Blockhead's intuition is calling for piano to take his sonic collage further, and his scrutiny of a compilation LP with groundbreaking guitarist John Abercrombie's “Love Song” — from his album Timeless (ECM, 1974) — is a good call. A section inside a beautiful, lilting piano solo is perfect, but he doesn't stop at simply looping it; instead, he maximizes its usefulness by playing it at different speeds.

“Instead of letting the sample run,” Blockhead says, “I play it at one speed for two bars, then at double-slow speed on the third bar. For the fourth, I come in with a halfway speed between the two, so it harmonizes with the other samples. See how it works? I'm musically illiterate. I can't read music at all. I don't know what I'm talking about.” Oh, but he does: The result has a gentle majesty that totally transforms the meaning of the decades-old piano run.

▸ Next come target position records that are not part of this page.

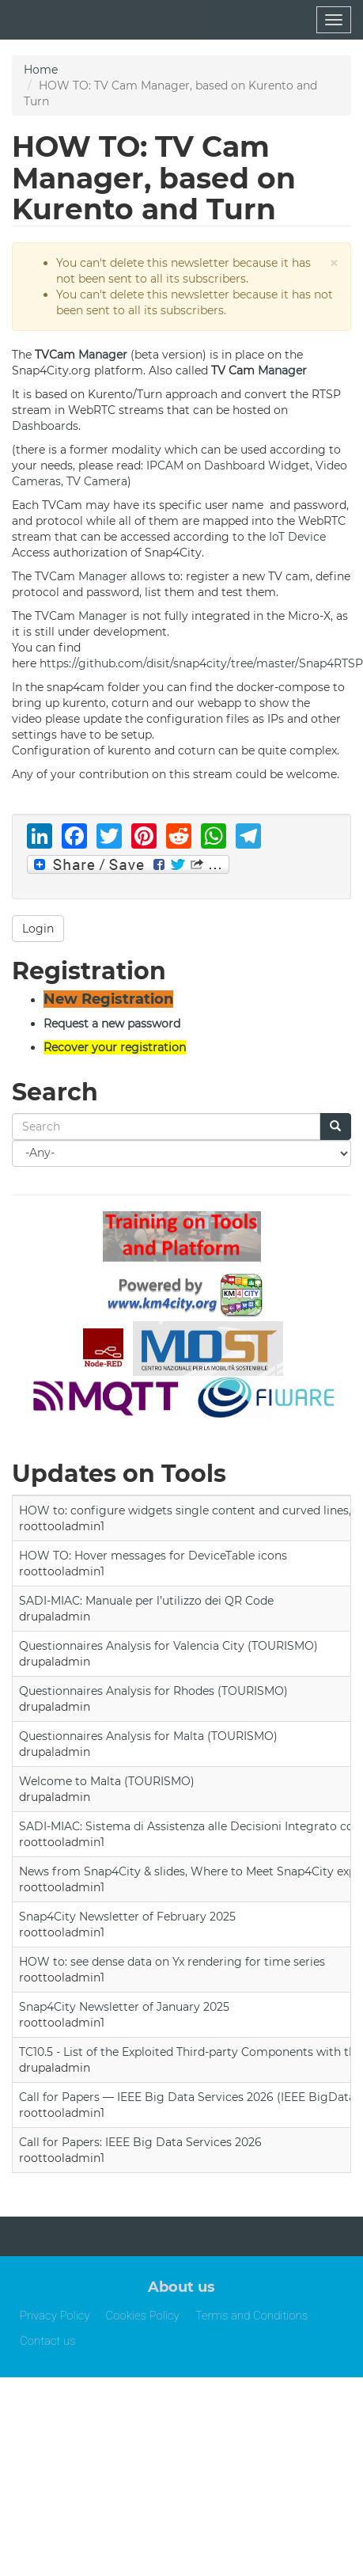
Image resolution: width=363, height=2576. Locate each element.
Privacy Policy (55, 2315)
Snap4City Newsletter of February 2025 (127, 1916)
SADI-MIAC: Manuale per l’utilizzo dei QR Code (146, 1601)
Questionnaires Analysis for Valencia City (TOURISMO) (168, 1646)
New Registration (108, 999)
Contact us (47, 2341)
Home (41, 70)
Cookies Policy (143, 2315)
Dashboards (45, 426)
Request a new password (111, 1023)
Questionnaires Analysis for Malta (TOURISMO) (148, 1736)
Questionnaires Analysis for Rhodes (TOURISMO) (153, 1691)
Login (38, 928)
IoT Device (297, 537)
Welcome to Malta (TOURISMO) (107, 1781)
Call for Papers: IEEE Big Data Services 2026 (140, 2142)
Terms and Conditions (251, 2315)
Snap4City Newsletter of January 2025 (124, 2007)
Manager (102, 355)
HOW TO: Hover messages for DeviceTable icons (153, 1555)
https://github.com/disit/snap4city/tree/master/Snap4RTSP (201, 663)
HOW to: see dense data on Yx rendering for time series (172, 1962)
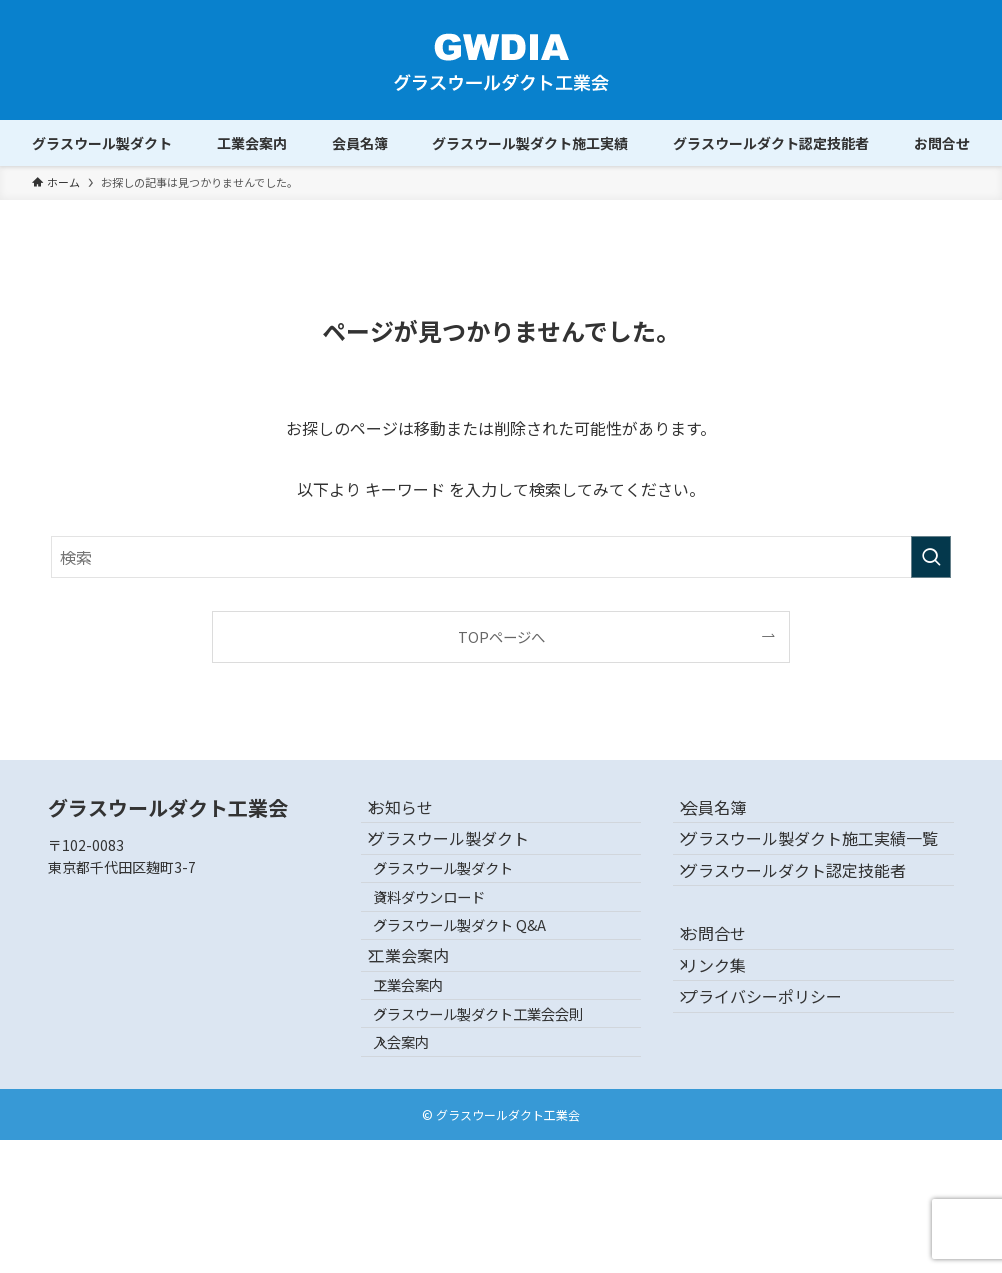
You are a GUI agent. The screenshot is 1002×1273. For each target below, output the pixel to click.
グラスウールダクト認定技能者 (809, 932)
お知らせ (417, 815)
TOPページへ (501, 636)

As the explorations continue, Blockhead has more misses waiting for him in the vinyl pile, but he also gets the final things he needs to turn this rich four-bar collection of loops into a completely sequenced song, clocking in at three minutes and 32 seconds.

Another vocal sample, the crooning “I'm what you call a big city boy/Taking the subway's my style,” from the tune “L.A. Song” off of Chris Iijima and Charlie Chin's 1982 album, Back to Back (East West World), will prove worthy of opening the song and giving it its title, “Big City Boy.” “I was kind of just looking for any vocal sample, and when I was playing around with it, it worked really well. The vibe of the song is kind of hokey and I slowed it down so it's kind of like a heroin version.”

Last is another of the opening elements, a little piece of a buzzy drum roll that he manipulates from a “random percussion album” called Percussion Around the World (London Phase 4, 1962) by a group called International Pop All Stars. “I wanted something to kind of support the drums,” Blockhead says. “It sounds almost like a marching band, but clicking: rrrrrrrrrrrrrr.”


With everything contained inside just a four-bar loop, Blockhead uses the 8-track sequencer in the ASR-10 to turn all the samples into a relaxed, logically arranged composition. “To turn it into a song, you just build,” he states. “Every piece takes it up to another level, just making the best transitions between elements. This sampling session today flowed pretty smoothly. I don't know how to describe the final song because I feel like it falls in-between a lot of descriptions. It's hokey, but ultimately, I'd say it's pretty upbeat.

“I don't consider myself a songwriter. I know I sample, but whether you're making a riff on guitar or sampling a guitar, you use it for the same thing. I don't write anything. I can't read music. But the basic principles of songwriting here are the same: You need an intro, there's always going to be a break, an instrumental part, a verse, twists and turns. Music itself is pretty repetitive — that's what makes people like it!”